Experimental Section

Computational methods

Ligand set preparation. A retrospective ligand set was created for evaluating our virtual screening protocol. Active MELK inhibitors (annotated with the UniProt[ , ] ID of MELK) with IC50 values below 100 nM were selected from the ChEMBL database.[ , ] In the next step, the RDKit Diversity picker node was used in KNIME (version 4.3.2) for the selection of fifty diverse compounds based on their fingerprints and the calculated Tanimoto distances. The decoy set was generated online with DUD‐E (Database of Useful Decoys – Enhanced). In total, 2594 different molecules were used as a retrospective set including 50 actives (ChEMBL IDs are included in Table S3) and 2544 inactives. Schrödinger (version 2020–4) LigPrep module was used to generate 3D structures of the molecules with the dominant protonation state. After the ligand preparation the dataset contained 4996 entries (with tautomers and stereoisomers). The in‐house database containing 2208 molecules was prepared in the same way and was used as a prospective screening set.

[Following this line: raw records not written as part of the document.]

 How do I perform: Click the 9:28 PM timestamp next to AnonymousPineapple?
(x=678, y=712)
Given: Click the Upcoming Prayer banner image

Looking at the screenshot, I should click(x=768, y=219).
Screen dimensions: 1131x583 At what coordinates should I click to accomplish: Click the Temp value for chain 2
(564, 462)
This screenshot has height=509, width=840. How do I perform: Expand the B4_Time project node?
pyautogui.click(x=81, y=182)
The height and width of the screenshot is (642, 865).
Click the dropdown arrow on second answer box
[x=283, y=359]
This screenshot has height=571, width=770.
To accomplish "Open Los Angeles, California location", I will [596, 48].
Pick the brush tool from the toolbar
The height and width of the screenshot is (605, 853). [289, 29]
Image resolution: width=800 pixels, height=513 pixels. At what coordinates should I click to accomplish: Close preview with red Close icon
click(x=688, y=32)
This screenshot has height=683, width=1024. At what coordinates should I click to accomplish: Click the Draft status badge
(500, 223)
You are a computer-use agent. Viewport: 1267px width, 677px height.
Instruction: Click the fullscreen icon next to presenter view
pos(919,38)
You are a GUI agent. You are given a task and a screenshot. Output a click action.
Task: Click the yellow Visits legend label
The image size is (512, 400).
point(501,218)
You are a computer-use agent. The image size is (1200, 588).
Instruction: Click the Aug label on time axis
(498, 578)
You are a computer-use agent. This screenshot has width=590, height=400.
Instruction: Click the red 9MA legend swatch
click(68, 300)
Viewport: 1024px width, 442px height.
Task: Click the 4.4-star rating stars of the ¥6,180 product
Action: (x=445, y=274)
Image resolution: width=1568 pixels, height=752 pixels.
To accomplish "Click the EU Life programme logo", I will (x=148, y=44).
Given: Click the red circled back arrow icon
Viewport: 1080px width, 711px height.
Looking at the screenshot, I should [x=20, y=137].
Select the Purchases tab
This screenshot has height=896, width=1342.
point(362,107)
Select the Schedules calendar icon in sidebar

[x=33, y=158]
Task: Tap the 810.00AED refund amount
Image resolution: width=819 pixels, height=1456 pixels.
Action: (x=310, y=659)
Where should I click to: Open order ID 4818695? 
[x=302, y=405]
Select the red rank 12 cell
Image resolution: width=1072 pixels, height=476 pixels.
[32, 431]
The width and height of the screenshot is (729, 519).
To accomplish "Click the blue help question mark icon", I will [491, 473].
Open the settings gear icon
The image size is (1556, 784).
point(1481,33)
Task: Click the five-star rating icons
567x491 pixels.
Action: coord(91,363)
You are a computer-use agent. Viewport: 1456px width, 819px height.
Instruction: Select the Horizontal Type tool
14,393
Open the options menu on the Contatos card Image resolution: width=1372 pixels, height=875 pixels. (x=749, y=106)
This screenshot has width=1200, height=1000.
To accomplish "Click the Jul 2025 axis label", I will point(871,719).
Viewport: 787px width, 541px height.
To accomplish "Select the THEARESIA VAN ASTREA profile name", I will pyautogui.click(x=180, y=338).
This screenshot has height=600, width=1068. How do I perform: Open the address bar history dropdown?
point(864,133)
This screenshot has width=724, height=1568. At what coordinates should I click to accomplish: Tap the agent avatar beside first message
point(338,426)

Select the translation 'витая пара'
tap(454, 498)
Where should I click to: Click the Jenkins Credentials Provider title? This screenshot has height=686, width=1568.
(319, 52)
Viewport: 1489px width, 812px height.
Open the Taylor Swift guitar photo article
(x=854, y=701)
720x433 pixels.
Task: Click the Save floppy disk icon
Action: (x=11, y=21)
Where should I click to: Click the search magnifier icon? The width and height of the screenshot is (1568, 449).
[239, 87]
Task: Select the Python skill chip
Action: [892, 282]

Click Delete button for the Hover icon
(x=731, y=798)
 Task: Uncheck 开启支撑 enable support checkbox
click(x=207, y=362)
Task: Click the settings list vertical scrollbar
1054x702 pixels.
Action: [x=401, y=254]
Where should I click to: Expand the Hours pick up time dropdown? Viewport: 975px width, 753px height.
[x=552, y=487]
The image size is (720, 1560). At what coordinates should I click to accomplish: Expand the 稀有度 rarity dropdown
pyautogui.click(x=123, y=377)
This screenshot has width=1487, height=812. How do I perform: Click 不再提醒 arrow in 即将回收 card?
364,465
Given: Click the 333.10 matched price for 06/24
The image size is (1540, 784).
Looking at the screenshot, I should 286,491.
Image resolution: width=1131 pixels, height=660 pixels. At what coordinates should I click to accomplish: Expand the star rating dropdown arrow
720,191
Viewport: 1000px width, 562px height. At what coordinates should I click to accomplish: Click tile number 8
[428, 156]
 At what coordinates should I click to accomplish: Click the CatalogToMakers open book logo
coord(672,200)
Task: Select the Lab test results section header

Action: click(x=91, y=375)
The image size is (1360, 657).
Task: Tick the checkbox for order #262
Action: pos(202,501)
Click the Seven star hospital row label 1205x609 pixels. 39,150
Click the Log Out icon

Ligand docking. Twenty‐three X‐ray crystal structures of MELK with resolutions below 3 Å were downloaded from the PDB database.[ , ] Hierarchical clustering of the binding site residues with max. 5 Å distance from the ligands was performed with Scipy (version 1.5.2) based on the Euclidean distance with complete linkage. Seven representative structures (4BKZ, 4D2T, 4D2 W, 4UMP, 5MAH, 5TWZ, 5TX3 ) were selected for further application in docking as the centroids of each cluster defined at a distance threshold of 0.5 Å (the dendrogram is reported in Figure S2). Schrödinger Glide (with the SP scoring function) was applied for ensemble docking,[ , ] and geometric mean, minimum and maximum values of the seven docking scores were calculated for the final ranking of the ligands. AUC values of the ROC curves were calculated for the retrospective study. Figure 3 shows the result of the retrospective docking in the case of four different protein structures as examples and the three data fusion methods. From these, the geometric mean was chosen based on its AUC value of 0.93 and our earlier results on data fusion rules, Glide docking scores were multiplied by −1 to allow for the calculation of geometric means. Compounds were classified as active above a fused Glide docking score of 6.09 (based on the minimum Euclidean distance from the [0;1] point, which represents ideal classification in the ROC plot with an AUC value of 1).

Figure 3

ROC curves with AUC values (and 95 % confidence intervals ) of the retrospective docking. Ensemble docking based on the minimum, maximum and geometric mean of the seven docking scores is better than using any single structure. Based on our earlier results, we have selected the geometric mean from the available data fusion rules.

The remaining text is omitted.